■ **Task details**:
Carry on the court opinion below about the sledding accident and the summary judgments, starting right after its final sentence.

■ **Selected text**:
========================================================================
DOUGLAS J. GUENTHNER,

GLOBE AMERICAN CASUALTY CO.,

INTEGRITY MUTUAL INSURANCE

CO., DEVIN K. WIRTZ,

SHIRLEY WIRTZ, REGENT

INSURANCE COMPANY and

WINNEBAGO COUNTY DEPARTMENT

OF SOCIAL SERVICES,

 

                                                            Defendants-Respondents.

                                                                                                                      

 

 

                        APPEAL from judgments of the circuit court for Langlade County:  JAMES P. JANSEN, Judge.  Affirmed.

                        Before Cane, P.J., LaRocque and Myse, JJ.

                        MYSE, J.                        Mark William Jagla, the personal representative of the estate of Kinsey K. Spiller, and Lorie Skorie[1] appeal summary judgments dismissing the complaint against each of three defendants and their insurers.[2]  Jagla contends that the trial court erred by concluding that as a matter of law none of the three named defendants were guilty of causal negligence in Kinsey's death.  Because we conclude that the trial court correctly determined that none of the three named defendants were guilty of causal negligence, we affirm the judgments.

                        Lori Skorie and her four-year-old daughter, Kinsey Spiller, were visiting the Shirley Wirtz residence in White Lake, Wisconsin.  Sometime after dark, Shirley Wirtz's ten-year-old son, Devin, asked for permission from his mother to go sledding in the front yard.  After Shirley gave Devin permission to go sledding, Skorie gave Kinsey permission to go sledding with Devin.                        

                        Devin and Kinsey occupied the same sled.  As they came down the hill in the front yard, the sled hit the icy driveway causing them to slide across the road and onto the shoulder of the opposite side of the road.  At the end of the ride, Kinsey got off the sled and ran into the roadway where she was struck by a vehicle driven by Douglas Guenthner. 

                        The roads were ice covered and slippery at the time of the accident.  In addition, there was a hill a short distance from the Wirtz home that was large enough to obscure the vision of an approaching vehicle.  As a result, Guenthner was driving his motor vehicle at a greatly reduced speed, estimated to be between fifteen and twenty-five miles per hour.[3]  As Guenthner came over the crest of the hill, he saw the children on the edge of the road and attempted to slow down even more.  However, he could not stop in time to avoid the collision when Kinsey darted in front of his vehicle.  Kinsey died as a result of her injuries.

                        Jagla, as personal representative of Kinsey's estate, and Skorie brought suit against Guenthner, Shirley Wirtz, Devin Wirtz and their insurers.  The trial granted the defendants' motions for summary judgment concluding they were not causally negligent as a matter of law.

                        We review a grant of summary judgment de novo, applying the same methodology as the trial court.  Green Spring Farms v. Kersten, 136 Wis.2d 304, 315, 401 N.W.2d 816, 820 (1987).  That methodology has been set forth many times and need not be repeated here.  See Grams v. Boss, 97 Wis.2d 332, 338, 294 N.W.2d 473, 476 (1980).  If based upon the facts presented, no properly instructed reasonable jury could find a defendant guilty of negligence the trial court may properly grant summary judgment as to that defendant.  See Ceplina v. South Milwaukee School Bd. 73 Wis.2d 338, 342, 243 N.W.2d 183, 185 (1976).
========================================================================
■ **Given records**:

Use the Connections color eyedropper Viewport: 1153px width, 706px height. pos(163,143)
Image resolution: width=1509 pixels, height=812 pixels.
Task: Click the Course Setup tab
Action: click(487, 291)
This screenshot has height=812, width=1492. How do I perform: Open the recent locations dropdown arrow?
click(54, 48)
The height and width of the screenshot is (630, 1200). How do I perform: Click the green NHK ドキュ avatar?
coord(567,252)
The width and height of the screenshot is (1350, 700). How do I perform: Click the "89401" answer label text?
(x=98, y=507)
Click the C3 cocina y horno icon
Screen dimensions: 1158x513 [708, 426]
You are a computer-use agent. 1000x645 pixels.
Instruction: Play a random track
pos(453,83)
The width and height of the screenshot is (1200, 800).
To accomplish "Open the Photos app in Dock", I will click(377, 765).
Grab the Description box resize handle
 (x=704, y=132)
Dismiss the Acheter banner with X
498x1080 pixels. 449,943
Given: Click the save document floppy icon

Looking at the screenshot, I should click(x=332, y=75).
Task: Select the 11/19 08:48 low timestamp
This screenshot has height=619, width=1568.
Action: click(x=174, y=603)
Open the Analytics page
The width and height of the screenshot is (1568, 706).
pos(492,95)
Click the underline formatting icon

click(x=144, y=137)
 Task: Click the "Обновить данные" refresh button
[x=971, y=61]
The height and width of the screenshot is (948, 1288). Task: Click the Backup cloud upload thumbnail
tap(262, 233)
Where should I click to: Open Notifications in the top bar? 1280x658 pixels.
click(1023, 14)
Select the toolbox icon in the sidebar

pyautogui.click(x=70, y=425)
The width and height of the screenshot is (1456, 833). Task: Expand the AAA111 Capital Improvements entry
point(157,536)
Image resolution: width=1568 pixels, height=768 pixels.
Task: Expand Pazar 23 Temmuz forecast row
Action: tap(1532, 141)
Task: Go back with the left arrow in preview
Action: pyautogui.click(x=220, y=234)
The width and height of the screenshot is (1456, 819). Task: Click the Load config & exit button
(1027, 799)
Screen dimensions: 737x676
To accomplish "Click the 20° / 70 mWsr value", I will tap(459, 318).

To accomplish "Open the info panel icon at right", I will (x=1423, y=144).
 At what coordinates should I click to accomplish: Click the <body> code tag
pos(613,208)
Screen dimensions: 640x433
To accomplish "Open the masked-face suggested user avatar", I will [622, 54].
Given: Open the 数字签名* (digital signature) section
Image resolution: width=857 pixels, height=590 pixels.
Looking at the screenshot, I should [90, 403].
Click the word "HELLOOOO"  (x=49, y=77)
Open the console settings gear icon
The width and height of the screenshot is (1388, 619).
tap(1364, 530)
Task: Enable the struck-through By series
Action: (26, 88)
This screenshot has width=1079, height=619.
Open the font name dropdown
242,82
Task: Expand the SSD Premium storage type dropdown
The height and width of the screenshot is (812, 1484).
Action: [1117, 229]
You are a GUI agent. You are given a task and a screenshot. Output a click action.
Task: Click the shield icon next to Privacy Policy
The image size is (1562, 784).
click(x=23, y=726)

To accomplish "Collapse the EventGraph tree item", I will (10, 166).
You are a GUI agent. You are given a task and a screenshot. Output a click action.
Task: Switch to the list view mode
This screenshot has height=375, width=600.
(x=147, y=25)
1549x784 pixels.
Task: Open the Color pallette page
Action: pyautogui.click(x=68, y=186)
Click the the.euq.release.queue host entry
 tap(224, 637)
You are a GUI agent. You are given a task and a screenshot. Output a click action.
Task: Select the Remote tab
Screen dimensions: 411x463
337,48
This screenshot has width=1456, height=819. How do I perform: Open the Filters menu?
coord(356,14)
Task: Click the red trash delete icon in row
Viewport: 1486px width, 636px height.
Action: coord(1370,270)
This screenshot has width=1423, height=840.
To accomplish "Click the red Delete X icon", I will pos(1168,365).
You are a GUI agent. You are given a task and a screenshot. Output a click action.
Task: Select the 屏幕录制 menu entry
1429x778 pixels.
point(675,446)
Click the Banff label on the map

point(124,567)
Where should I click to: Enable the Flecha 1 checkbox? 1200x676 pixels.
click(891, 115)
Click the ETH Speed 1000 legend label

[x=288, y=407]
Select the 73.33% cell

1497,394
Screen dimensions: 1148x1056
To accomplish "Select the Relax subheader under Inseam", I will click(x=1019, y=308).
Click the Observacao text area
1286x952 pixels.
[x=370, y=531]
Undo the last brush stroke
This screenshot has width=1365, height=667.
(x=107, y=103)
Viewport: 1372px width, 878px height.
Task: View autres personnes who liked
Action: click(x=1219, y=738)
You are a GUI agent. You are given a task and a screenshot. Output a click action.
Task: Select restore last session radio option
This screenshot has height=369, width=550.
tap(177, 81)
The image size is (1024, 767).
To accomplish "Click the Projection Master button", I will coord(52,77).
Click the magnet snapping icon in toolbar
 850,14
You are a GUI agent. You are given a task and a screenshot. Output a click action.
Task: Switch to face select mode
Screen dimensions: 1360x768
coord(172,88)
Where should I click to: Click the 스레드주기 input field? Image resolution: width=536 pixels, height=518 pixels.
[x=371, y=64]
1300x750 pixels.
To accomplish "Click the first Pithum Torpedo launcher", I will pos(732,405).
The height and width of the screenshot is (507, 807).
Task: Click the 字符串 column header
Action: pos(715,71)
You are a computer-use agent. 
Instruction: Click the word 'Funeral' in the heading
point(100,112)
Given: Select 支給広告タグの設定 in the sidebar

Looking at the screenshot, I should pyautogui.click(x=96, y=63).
========================================================================
■ **Response to the exercise**:
                        Four elements must be present to sustain a cause of action for negligence:  "(1) [a] duty of care on the part of the defendant; (2) a breach of that duty; (3) a causal connection between the conduct and the injury; and (4) an actual loss" ....  Coffey v. Milwaukee, 74 Wis.2d 526, 531, 247 N.W.2d 132, 135 (1976).  Causation is a question of whether the breach of duty was a substantial factor in causing the harm.  Fondell v. Lucky Stores, 85 Wis.2d 220, 227, 270 N.W.2d 205, 209 (1978).

                        In this case, Jagla contends that Guenthner was negligent in operating his vehicle and his negligence caused Kinsey's death.  However, on summary judgment Guenthner produced undisputed evidence that he drove his vehicle at a greatly reduced speed in difficult driving conditions, that he saw the children as he came over the hill and slowed down even more, and that he attempted to avoid striking Kinsey when she darted out into the road, but could not do so because of the driving conditions.  Jagla did not present any evidence in rebuttal to suggest that Guenthner did not exercise reasonable care in his operation and control of the vehicle or that he did not maintain a proper lookout.  Further, there is no evidence to suggest that proper operation and control of the vehicle could have avoided the collision.  We therefore conclude that the trial court properly granted summary judgment to Guenthner.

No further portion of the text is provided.